**Exercise directions**
Wherever a line of the data contains "Locate", copy that line.

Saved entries

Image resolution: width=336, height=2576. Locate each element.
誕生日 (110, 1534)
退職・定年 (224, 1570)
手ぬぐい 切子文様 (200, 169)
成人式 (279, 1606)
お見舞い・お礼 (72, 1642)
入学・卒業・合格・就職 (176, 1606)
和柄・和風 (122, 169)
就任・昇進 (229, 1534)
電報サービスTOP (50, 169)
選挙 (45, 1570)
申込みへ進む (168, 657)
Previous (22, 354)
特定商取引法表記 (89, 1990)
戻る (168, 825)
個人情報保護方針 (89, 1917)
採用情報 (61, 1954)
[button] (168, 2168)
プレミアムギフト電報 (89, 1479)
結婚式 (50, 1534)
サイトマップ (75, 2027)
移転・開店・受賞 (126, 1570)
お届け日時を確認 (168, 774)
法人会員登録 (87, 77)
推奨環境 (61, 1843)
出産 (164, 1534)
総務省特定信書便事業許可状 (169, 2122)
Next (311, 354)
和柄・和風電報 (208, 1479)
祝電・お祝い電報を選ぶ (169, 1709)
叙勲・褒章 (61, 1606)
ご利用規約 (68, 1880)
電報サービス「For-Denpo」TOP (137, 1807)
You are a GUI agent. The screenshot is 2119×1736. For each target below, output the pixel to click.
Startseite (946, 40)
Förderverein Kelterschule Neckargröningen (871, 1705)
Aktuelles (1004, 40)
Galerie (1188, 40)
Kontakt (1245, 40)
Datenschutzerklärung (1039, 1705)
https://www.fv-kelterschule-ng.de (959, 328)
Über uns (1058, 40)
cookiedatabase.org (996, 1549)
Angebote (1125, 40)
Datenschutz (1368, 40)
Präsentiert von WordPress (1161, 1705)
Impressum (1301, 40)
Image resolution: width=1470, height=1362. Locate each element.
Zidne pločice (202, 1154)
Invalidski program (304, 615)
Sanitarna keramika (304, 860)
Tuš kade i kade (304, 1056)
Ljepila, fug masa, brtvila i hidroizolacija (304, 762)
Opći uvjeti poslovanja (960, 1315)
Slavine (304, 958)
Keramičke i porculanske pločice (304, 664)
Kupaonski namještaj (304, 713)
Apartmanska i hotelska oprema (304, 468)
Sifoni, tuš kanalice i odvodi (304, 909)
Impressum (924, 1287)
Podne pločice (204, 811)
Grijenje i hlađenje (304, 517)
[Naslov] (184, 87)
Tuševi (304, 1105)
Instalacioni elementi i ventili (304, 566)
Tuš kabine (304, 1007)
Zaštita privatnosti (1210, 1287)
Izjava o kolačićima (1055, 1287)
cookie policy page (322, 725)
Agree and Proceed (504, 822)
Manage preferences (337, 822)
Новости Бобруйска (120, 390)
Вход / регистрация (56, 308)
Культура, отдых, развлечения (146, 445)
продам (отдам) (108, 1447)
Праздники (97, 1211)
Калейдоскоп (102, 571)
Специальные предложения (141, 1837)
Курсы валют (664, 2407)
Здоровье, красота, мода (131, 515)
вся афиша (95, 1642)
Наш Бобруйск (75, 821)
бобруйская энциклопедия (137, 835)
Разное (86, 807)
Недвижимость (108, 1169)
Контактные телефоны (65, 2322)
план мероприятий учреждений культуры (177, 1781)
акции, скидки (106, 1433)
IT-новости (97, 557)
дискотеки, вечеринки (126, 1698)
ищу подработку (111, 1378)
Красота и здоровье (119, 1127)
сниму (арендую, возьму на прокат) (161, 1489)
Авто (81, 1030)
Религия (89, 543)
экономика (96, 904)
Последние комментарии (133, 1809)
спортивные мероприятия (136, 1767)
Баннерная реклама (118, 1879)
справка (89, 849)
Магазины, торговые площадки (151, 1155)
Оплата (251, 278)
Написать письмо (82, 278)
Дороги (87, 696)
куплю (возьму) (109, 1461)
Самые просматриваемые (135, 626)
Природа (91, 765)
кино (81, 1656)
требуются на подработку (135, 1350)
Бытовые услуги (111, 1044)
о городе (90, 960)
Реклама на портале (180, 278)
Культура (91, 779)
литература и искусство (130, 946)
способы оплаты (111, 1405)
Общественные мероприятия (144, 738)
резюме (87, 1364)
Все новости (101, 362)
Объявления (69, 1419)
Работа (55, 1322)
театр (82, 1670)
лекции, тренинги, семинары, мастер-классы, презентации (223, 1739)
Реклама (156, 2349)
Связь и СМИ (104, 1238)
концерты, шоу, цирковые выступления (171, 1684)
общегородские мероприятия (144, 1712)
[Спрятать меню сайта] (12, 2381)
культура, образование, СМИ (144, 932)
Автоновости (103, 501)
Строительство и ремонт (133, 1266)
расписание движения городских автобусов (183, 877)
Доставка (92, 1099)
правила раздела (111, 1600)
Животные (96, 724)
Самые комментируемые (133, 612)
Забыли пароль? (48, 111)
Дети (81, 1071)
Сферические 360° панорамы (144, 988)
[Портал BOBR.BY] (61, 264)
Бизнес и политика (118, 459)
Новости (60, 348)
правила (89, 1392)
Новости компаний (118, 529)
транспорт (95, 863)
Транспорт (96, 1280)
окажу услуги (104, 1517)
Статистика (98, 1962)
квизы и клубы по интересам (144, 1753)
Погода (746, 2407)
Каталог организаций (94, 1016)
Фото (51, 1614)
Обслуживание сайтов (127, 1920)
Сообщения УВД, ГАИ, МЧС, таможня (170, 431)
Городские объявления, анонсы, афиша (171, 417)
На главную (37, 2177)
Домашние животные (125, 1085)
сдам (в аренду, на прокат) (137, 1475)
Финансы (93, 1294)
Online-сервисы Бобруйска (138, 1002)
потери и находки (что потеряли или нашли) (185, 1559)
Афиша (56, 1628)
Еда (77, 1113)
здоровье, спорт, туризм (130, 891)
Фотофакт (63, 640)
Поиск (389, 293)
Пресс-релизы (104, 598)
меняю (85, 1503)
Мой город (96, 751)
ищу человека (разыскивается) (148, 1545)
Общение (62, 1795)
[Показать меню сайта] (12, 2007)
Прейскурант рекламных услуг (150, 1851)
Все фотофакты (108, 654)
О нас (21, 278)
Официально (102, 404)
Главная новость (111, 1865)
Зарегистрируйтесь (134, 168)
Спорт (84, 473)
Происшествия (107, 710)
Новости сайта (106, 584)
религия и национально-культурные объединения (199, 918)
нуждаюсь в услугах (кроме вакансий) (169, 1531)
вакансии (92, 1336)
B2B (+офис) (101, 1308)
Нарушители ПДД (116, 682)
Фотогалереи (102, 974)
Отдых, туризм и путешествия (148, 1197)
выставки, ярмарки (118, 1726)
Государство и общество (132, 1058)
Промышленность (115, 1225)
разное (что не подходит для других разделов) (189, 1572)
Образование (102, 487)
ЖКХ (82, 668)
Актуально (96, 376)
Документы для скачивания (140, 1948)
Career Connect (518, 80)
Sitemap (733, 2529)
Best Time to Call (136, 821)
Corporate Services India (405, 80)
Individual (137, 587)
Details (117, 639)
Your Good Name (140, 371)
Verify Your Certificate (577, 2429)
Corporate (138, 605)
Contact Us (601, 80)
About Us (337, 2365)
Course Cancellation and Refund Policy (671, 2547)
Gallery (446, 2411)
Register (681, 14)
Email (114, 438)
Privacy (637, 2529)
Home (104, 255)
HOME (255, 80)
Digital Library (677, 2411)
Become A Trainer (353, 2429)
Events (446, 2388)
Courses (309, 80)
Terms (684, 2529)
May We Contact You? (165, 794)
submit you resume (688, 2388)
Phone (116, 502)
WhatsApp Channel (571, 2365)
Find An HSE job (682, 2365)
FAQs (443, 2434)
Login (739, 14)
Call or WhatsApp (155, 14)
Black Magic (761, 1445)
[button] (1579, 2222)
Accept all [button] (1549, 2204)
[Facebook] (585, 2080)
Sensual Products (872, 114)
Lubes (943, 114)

**Response to this task**
Image resolution: width=336, height=2576. Locate each element.
Image resolution: width=1470, height=1362. Locate each element.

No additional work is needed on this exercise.